Not that markets care (Tuesday’s stock selloff had nothing to do with whether the US has a functioning legislature and everything to do with who said what about the AI bubble), but the funding lapse in D.C. will become the longest on record as of Wednesday.
Another pointless attempt — the 14th, if you’re furloughed and keeping track from the couch in your living room — to pass a stopgap measure failed Tuesday, as doomed exercises are wont to do.
That means Donald Trump’s guaranteed to break his own record for longest government shutdown. This one will be 36 days as of mid-week.
As a reminder you scarcely need: The previous record was set in 2019, when Trump held out for over a month in a petulant dispute over the border wall.
It’s crucial that Americans consider the distinct possibility that for Trump this is just another in a series of exercises aimed at normalizing the abnormal.
I’ve been at pains these last four weeks to emphasize that autocrats thrive in states of exception — periods when, for whatever reason, business as usual is suspended. Trump’s insistence on engineering emergencies is strategic: Emergencies justify unilateral action and other manifestations of ad hoc policymaking outside the normal processes.
The most glaring example of that so far in Trump’s second term is the Supreme Court’s growing reliance on the shadow docket, which the conservative majority’s using to “temporarily” rule on matters of critical importance in lieu of a process that normally plays out over a period of months or even years.
It’s a very simple strategy. Trump conjures an emergency which in turn compels the Court to rule expeditiously. The Court’s in his pocket, so those rulings tend to go his way. The result: The conservative majority has de facto allowed Trump to govern as an autocrat in the interim period between now and… well, between now and whenever, for lack of a more concise way to put it.

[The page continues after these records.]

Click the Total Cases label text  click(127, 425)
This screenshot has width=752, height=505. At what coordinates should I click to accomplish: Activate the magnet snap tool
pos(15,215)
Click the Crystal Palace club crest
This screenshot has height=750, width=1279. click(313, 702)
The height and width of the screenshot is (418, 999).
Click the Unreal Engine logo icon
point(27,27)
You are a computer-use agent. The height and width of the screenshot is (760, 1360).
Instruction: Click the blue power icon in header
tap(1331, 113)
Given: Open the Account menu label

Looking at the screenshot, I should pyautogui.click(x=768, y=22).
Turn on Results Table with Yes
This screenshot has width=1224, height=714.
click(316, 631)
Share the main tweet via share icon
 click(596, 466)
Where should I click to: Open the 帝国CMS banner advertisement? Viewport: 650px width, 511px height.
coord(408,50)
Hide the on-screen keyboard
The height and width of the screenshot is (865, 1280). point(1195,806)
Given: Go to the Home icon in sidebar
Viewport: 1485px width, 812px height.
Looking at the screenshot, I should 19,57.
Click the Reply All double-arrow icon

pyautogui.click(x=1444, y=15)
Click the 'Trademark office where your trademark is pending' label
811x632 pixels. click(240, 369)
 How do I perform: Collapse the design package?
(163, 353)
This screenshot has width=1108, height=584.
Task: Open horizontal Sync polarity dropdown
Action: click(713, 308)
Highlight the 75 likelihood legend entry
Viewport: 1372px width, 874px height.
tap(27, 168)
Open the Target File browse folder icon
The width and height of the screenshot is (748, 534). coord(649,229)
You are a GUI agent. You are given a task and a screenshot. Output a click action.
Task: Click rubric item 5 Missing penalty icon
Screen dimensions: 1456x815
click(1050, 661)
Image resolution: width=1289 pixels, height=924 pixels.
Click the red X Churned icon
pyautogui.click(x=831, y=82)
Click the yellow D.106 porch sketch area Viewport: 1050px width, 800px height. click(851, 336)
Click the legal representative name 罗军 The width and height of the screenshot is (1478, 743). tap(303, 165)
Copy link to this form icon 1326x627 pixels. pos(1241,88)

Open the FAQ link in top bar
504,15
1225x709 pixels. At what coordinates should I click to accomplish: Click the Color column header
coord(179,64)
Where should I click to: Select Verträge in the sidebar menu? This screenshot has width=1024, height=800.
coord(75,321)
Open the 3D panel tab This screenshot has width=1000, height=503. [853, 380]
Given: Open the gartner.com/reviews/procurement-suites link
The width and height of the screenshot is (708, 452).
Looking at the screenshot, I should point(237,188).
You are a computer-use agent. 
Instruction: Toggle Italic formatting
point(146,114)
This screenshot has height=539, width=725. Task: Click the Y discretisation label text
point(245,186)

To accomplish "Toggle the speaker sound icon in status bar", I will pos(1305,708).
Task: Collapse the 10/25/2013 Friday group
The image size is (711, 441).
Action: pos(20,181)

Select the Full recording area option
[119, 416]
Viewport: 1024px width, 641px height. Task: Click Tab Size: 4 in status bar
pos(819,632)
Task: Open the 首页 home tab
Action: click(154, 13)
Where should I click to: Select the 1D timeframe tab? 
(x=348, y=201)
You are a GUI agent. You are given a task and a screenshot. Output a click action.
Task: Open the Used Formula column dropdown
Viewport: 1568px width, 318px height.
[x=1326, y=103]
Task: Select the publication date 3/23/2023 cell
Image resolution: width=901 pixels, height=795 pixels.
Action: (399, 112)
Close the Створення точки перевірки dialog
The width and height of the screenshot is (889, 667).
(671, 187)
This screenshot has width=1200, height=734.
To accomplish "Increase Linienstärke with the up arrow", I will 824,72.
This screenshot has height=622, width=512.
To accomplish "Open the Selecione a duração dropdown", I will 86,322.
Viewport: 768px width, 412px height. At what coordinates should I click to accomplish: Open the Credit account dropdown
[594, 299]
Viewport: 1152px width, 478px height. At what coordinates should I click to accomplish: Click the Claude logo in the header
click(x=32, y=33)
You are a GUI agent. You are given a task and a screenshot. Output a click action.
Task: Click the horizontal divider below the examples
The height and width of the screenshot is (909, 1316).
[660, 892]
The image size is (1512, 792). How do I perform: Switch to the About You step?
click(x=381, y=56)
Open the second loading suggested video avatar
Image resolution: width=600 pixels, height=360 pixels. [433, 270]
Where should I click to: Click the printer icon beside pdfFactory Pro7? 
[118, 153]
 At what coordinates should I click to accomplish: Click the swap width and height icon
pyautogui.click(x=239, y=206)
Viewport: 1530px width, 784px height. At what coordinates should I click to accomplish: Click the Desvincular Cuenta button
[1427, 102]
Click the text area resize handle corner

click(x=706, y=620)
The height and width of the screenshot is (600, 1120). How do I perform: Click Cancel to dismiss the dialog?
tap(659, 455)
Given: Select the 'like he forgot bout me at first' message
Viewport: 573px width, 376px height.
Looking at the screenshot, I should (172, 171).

The shutdown’s just another example of a co-equal branch of government — in this case Congress — abdicating to Trump who’s by now mastered the dark art of stringing together emergencies to legitimize one-man rule. While I assume the shutdown will end eventually, it’s notable that Mike Johnson demonstrated virtually nothing in the way of interest last month in breaking the impasse, prompting critics to wonder if he’s complicit in an effort to undermine the very chamber he leads.
As the shutdown was poised to enter its 36th day, Trump suggested on TruthSocial he’s prepared to simply ignore the lower courts. “SNAP benefits… will be given only when the Radical Left Democrats open up government,” he said. “[N]ot before!”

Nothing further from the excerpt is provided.